▸ WHAT TO PRODUCE
Let your answer be the line containing "You are a computer-use agent. The height" and every line below it to the end of the records, copied exactly.

Records from a dataset

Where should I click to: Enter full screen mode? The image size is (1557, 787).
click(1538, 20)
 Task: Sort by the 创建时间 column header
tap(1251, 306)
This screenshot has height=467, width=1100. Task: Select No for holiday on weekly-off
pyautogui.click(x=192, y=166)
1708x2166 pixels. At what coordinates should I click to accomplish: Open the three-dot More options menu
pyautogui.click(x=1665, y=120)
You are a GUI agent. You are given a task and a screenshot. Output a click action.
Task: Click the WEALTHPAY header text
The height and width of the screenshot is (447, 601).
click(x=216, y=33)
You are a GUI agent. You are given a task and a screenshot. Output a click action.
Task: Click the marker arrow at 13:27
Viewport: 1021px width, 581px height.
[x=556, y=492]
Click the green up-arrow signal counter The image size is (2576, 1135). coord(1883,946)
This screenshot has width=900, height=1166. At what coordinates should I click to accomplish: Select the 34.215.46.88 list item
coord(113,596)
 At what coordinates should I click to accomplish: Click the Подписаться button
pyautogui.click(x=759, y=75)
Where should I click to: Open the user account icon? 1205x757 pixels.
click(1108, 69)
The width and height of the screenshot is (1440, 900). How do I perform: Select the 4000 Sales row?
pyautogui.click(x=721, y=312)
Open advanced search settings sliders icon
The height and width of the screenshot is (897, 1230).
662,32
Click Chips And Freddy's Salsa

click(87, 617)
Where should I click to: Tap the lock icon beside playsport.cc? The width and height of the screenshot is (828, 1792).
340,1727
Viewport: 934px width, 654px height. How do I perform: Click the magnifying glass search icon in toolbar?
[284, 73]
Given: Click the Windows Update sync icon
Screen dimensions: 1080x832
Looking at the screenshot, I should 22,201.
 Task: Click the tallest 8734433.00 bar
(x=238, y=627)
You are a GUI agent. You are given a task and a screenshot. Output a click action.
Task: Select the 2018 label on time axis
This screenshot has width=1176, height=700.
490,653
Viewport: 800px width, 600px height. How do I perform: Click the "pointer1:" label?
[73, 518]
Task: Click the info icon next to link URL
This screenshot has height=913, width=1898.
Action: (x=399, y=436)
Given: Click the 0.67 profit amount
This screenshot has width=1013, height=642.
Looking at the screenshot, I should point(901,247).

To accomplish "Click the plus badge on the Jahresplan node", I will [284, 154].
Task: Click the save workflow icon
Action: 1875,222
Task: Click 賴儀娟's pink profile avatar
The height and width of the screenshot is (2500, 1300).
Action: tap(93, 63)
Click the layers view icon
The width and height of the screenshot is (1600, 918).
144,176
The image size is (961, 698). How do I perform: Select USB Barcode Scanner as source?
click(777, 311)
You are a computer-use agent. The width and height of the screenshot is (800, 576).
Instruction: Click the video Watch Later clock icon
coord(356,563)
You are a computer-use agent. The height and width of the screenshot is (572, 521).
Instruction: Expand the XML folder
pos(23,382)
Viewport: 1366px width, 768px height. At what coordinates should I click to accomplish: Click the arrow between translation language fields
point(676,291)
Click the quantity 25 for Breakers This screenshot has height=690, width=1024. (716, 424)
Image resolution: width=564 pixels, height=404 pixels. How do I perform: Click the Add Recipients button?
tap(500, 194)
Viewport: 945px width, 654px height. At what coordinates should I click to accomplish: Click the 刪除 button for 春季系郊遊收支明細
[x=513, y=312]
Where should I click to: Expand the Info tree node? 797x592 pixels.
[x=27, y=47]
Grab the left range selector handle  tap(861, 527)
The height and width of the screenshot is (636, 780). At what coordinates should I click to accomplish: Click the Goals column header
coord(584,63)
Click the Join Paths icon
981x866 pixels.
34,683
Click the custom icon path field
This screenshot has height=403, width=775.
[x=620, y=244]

▸ EXPECTED ANSWER
You are a computer-use agent. The height and width of the screenshot is (572, 521).
Instruction: Expand the XML folder
pos(23,382)
Viewport: 1366px width, 768px height. At what coordinates should I click to accomplish: Click the arrow between translation language fields
point(676,291)
Click the quantity 25 for Breakers This screenshot has height=690, width=1024. (716, 424)
Image resolution: width=564 pixels, height=404 pixels. How do I perform: Click the Add Recipients button?
tap(500, 194)
Viewport: 945px width, 654px height. At what coordinates should I click to accomplish: Click the 刪除 button for 春季系郊遊收支明細
[x=513, y=312]
Where should I click to: Expand the Info tree node? 797x592 pixels.
[x=27, y=47]
Grab the left range selector handle  tap(861, 527)
The height and width of the screenshot is (636, 780). At what coordinates should I click to accomplish: Click the Goals column header
coord(584,63)
Click the Join Paths icon
981x866 pixels.
34,683
Click the custom icon path field
This screenshot has height=403, width=775.
[x=620, y=244]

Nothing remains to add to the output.